* Bloco de texto
O cenário é a segunda maior cidade da Somália, Hargeisa, menor apenas que a capital, Mogadíscio. A época da trama é 1987, às vésperas do conflito que devorou o país, quando surgiu uma oposição armada no norte e culminou no caos total em 1990. A Somália, posicionada na ponta do "cifre africano", se tornou independente do Reino Unido e Itália para ser unificada em 1960 como República da Somália. O país possui inúmeros clãs e tribos, com política muito delicada e descentralizada. Desde 1974, após o rompimento das relações com a União Soviética e conflitos com a vizinha Etiópia, a Somália enfrentara conturbações graves.
O pano de fundo do enredo é desenvolvido a partir dessa tensão pré-guerra civil, quando tudo se voltou ao perigo intenso e cada vez mais próximo da explosão de um país prestes a mergulhar em batalhas e miséria. Após a leitura é impossível não se interessar pelo o que aconteceu depois ao país e a seus mais de 10 milhões de habitantes.

* Dados extraídos
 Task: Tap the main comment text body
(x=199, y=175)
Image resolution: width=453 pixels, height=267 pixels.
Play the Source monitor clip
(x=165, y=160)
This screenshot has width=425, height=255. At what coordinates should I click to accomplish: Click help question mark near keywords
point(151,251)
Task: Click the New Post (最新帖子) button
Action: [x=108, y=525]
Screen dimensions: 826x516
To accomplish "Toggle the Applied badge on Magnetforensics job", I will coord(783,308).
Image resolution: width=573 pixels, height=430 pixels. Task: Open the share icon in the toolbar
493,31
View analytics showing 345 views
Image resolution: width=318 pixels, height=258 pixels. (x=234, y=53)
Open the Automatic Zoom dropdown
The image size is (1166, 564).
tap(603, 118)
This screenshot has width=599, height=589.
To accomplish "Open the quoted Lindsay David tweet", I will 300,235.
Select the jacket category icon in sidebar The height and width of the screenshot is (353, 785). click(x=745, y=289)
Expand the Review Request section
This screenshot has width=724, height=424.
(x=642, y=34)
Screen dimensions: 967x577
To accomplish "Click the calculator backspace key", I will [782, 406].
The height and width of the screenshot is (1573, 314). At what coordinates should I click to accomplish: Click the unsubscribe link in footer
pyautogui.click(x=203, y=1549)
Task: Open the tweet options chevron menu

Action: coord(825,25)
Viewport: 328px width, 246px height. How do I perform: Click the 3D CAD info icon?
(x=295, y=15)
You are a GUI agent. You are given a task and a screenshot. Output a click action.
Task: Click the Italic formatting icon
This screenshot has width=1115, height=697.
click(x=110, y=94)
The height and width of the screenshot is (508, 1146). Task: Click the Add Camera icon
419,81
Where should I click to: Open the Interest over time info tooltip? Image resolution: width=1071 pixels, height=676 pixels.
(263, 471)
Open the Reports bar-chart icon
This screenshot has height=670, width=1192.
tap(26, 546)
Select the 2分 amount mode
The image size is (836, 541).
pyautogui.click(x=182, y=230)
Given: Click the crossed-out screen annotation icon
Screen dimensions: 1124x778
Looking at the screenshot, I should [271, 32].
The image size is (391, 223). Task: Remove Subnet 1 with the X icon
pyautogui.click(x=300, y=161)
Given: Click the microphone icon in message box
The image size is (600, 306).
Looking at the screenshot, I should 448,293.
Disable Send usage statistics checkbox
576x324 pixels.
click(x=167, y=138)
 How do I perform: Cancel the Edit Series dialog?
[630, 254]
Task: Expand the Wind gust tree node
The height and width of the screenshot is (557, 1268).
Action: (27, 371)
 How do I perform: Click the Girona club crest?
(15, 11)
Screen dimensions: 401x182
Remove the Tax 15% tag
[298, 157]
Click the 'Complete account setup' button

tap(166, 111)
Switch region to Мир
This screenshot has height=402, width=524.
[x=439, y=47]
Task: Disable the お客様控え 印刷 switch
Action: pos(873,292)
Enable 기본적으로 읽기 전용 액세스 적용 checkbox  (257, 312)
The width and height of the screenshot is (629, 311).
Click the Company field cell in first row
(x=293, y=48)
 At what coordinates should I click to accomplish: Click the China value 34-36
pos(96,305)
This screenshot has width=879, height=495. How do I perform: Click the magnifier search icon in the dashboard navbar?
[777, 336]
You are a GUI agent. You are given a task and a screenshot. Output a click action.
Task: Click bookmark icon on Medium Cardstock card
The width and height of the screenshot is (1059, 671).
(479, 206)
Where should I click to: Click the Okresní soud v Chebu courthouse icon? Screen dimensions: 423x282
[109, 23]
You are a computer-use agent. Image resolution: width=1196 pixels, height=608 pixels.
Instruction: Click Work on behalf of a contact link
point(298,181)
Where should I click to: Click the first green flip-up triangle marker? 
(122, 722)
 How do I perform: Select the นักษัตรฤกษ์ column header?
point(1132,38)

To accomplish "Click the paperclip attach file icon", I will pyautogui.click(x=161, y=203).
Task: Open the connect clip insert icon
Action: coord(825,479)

* Objetivo A
Repita fielmente o trecho do texto sobre a Somália que começa em "O cenário é" e segue até "enfrentara conturbações graves.".
* Objetivo B
Converta em lista numerada as linhas das entradas que vão da linha que contém "will pyautogui.click(x=161, y=203)." até o final das entradas, com ambas as extremidades incluídas e sem as linhas em branco.
O texto e as entradas não guardam relação entre si.

* Resolução A
O cenário é a segunda maior cidade da Somália, Hargeisa, menor apenas que a capital, Mogadíscio. A época da trama é 1987, às vésperas do conflito que devorou o país, quando surgiu uma oposição armada no norte e culminou no caos total em 1990. A Somália, posicionada na ponta do "cifre africano", se tornou independente do Reino Unido e Itália para ser unificada em 1960 como República da Somália. O país possui inúmeros clãs e tribos, com política muito delicada e descentralizada. Desde 1974, após o rompimento das relações com a União Soviética e conflitos com a vizinha Etiópia, a Somália enfrentara conturbações graves.

* Resolução B
1. To accomplish "Click the paperclip attach file icon", I will pyautogui.click(x=161, y=203).
2. Task: Open the connect clip insert icon
3. Action: coord(825,479)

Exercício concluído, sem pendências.